Résumé
Alistair Fruish began working at ten years old and during gainful employment he has accidentally made bertholite gas (used as a weapon in the first world war). He has delivered lectures to nurses and healthcare professionals about psychoactive substances, predicting the problems with new substances in prisons, a decade before they occurred. He hyped records for bands, got creative with hundreds of prisoners (in well over thirty prisons) as a writer-in-residence. He as also worked as a writer-in-residence based on a street in an SRB area. He has worked in parks taking money for bowling greens, assisted children with reading difficulties, taught beginners to use computers, promoted gigs, and walked early morning hospital wards discreetly purveying the twin demons of tobacco and tabloids. He has created comic-books with soldiers and children, helped hundreds of people to make films – and he has kept many gentlemen-of-the-road in tea.
His first job, before he was even a teenager, involved regularly delivering beer to a crippled veteran journalist at her tiny flat on a council estate. Inside it smelt of naphthalene and fried bacon. She had once been involved in accepting the surrender of a dozen U-boats in the North Atlantic and she was the first female crime reporter in Fleet Street. She brought him his very first thesaurus. Roget’s of course.
While at work he has also played tennis with an escapologist, edited several different publications and spent sometime with a man who had been forced to live on raw potatoes. He has analysed the semiotics of a newspaper’s coverage, researched the details surrounding an international murder, produced audio plays and he did the graphic design for several books of poetry.
He has been the founding member of three arts organisations.
He also attempted (and failed) to raise half a million pounds to create a modern Olympic Torch — this would have involved firing a giant laser beam encoded therapeutically with humanity’s pain (inspired by the work of Professor J Pennybaker) towards a super-massive black hole.
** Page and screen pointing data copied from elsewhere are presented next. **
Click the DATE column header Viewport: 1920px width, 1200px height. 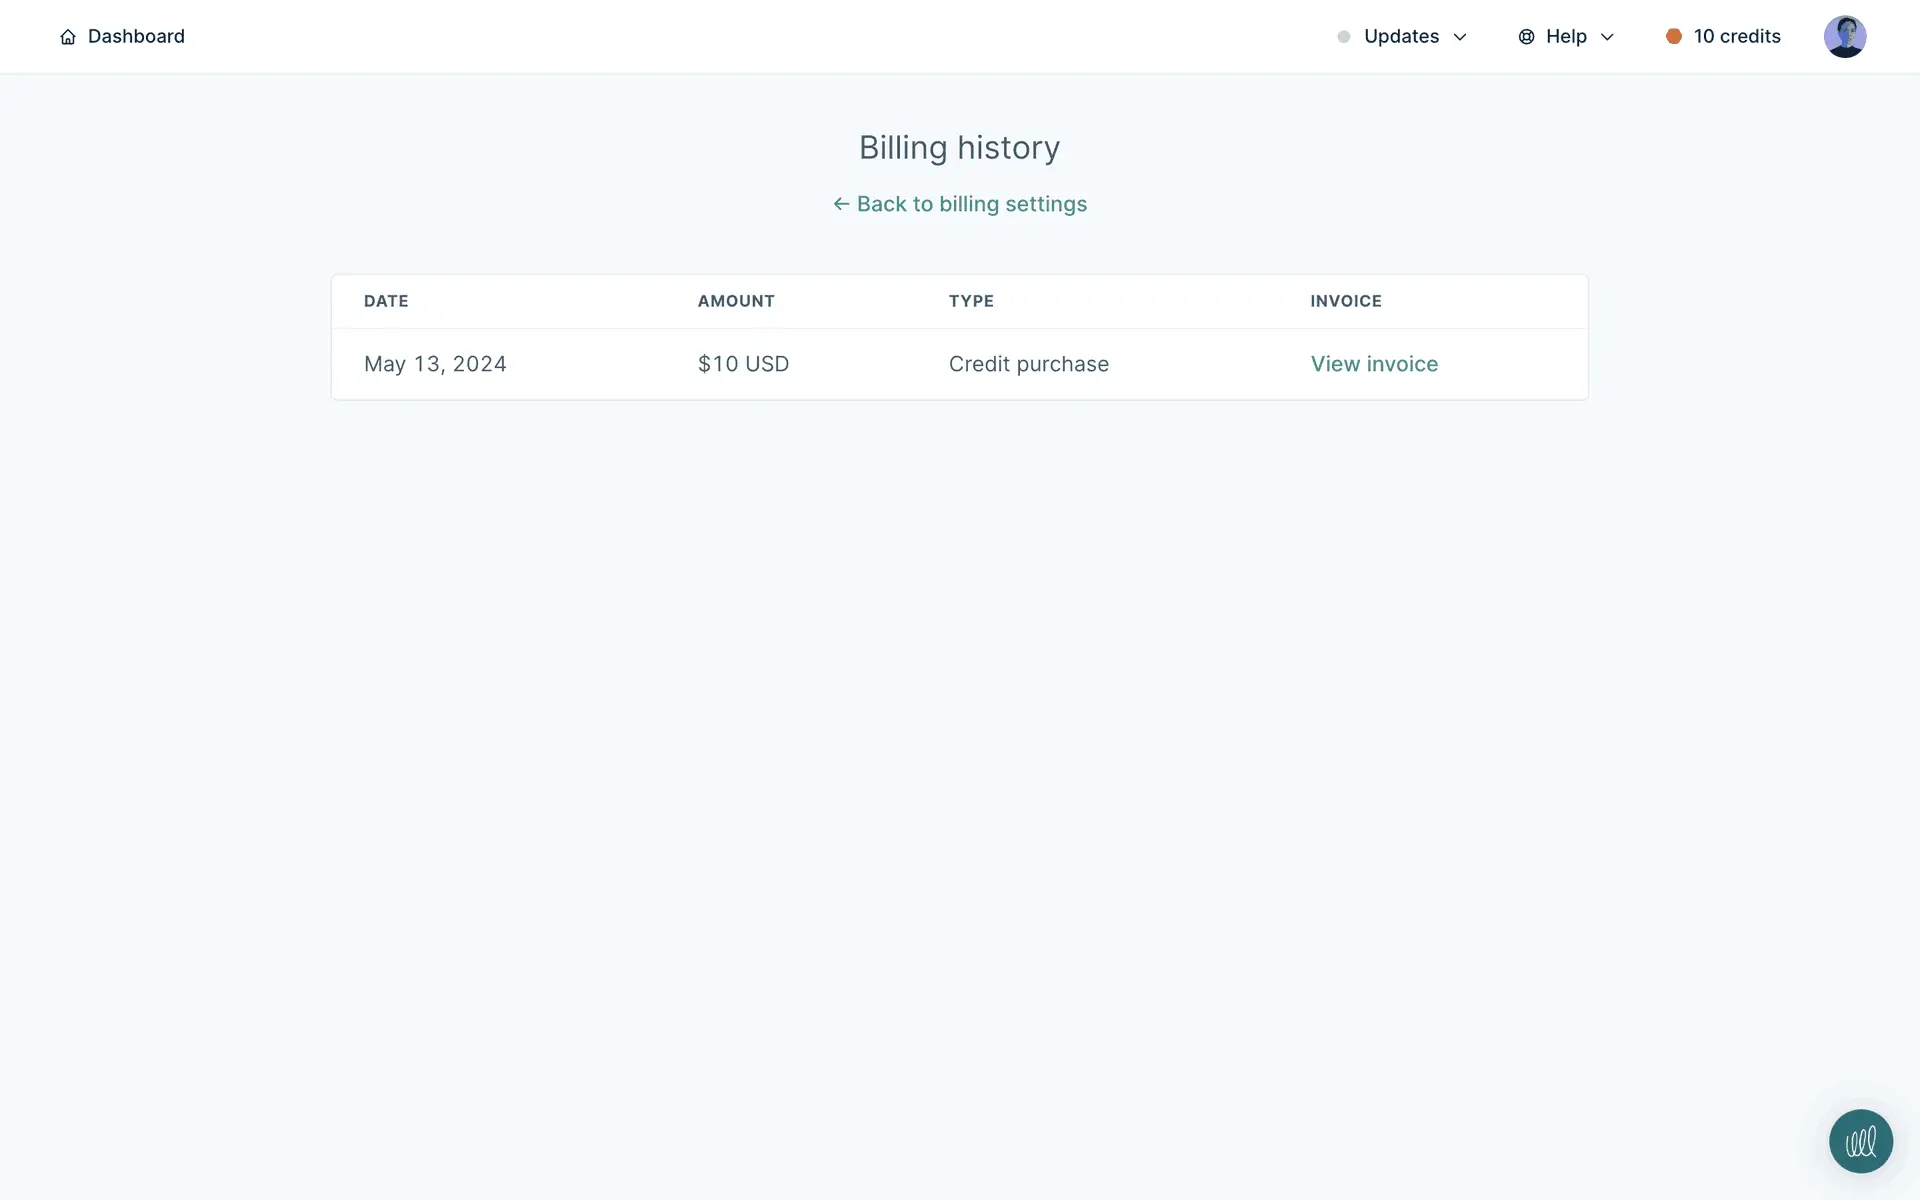tap(386, 301)
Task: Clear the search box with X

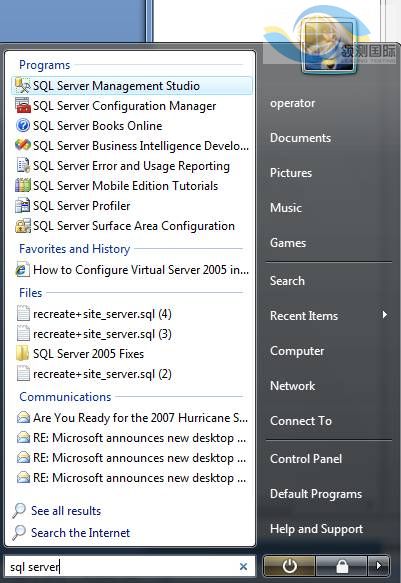Action: pyautogui.click(x=243, y=566)
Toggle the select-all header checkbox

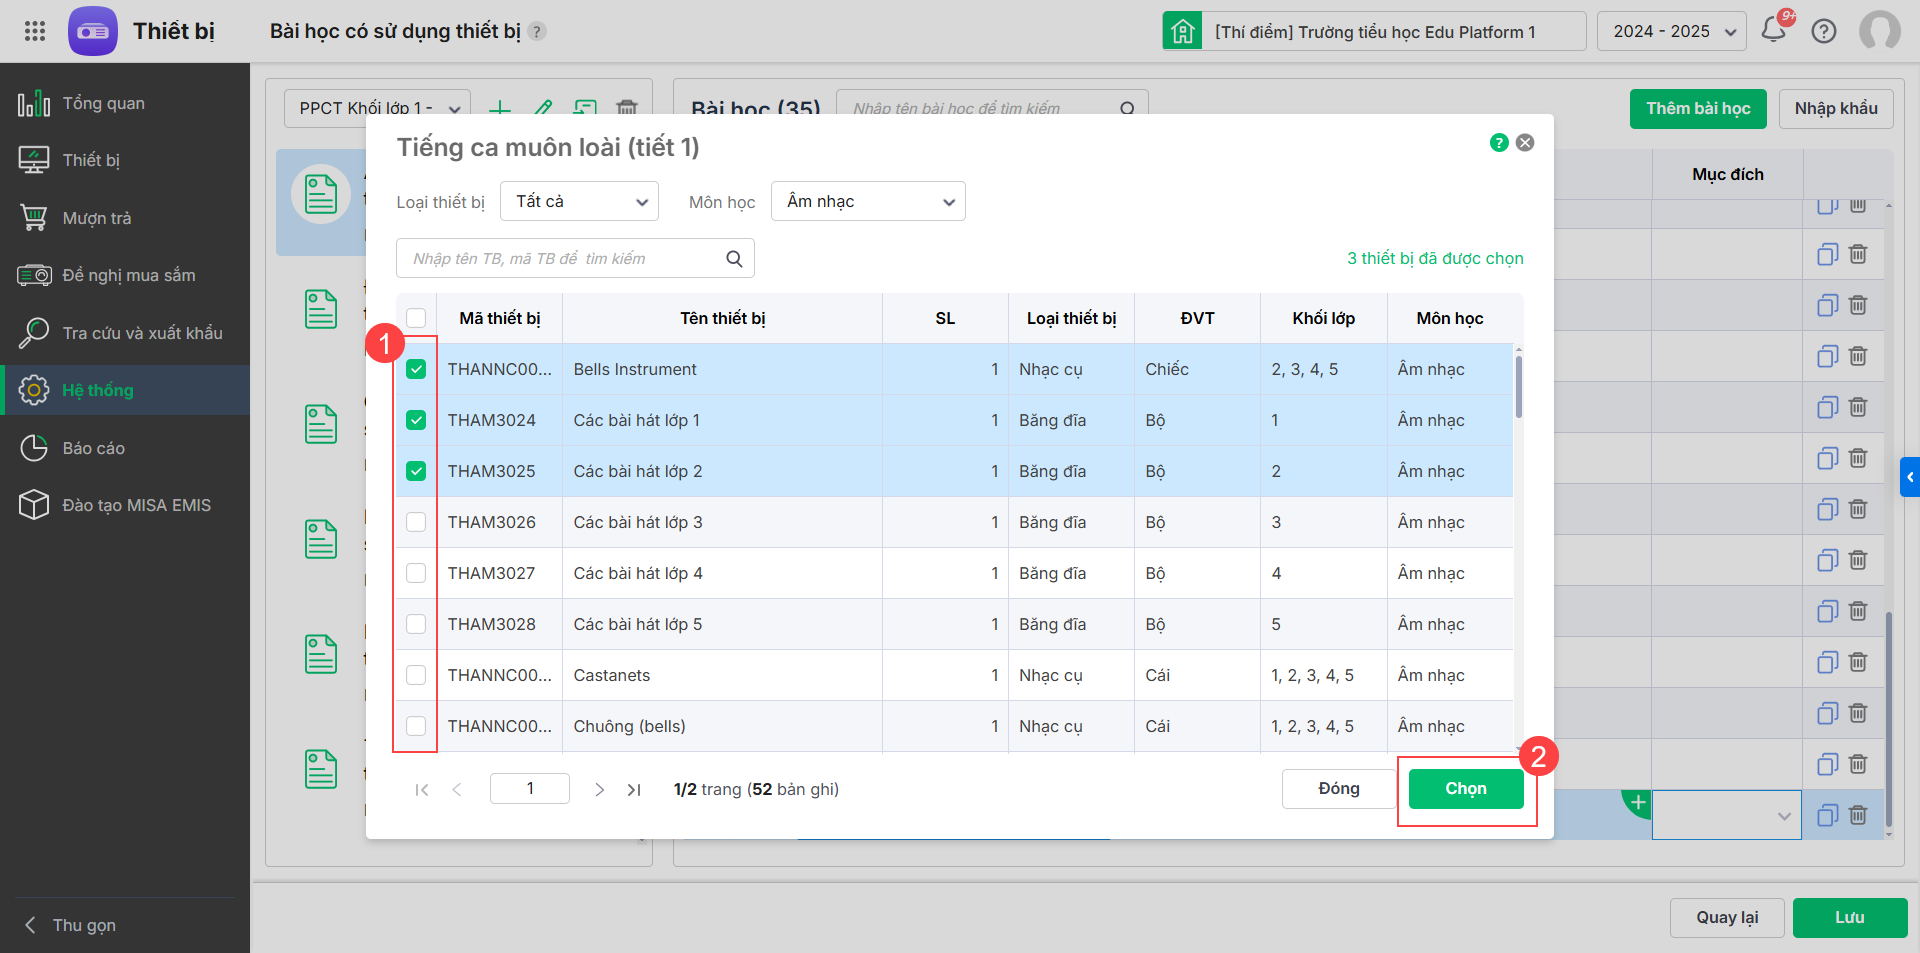pyautogui.click(x=416, y=318)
He has broken boxes, bottles and bones.
He has moved a lot of furniture about.
He has appeared in a few dramas.
He has had short fictions published in a number of issues of philosophy magazine.
There is a limited edition of a book of his early short stories, Songs of Insolence and Expedience, with a cover made entirely out of sandpaper.
As part of The Anderson Project he made a soundtrack for a film that has been screened around the world, and an album, Ringsome on the Aquaface.
He has helped to make art his Government won’t let you see.
Some people climb big lumps of rock to high altitudes to see if they can, as he is dyslexic his bonkers high-wire challenge was to be a writer – and even at one point he managed to be an English teacher.
He has written reviews. He as written funding bids. He has written a series of books for Operation Black Vote. He has written about art. Many of the socially-engaged arts projects he has organised and collaborated on have won awards for the participants.
He has recently had discussions with a feature film producer about the possibility of making of his novel – Kiss My ASBO – into a flick.
Just for pure cash he has ridden unicycles and cooked huge amounts of food for film crews. Though not simultaneously.
He is open to interesting offers of further employment.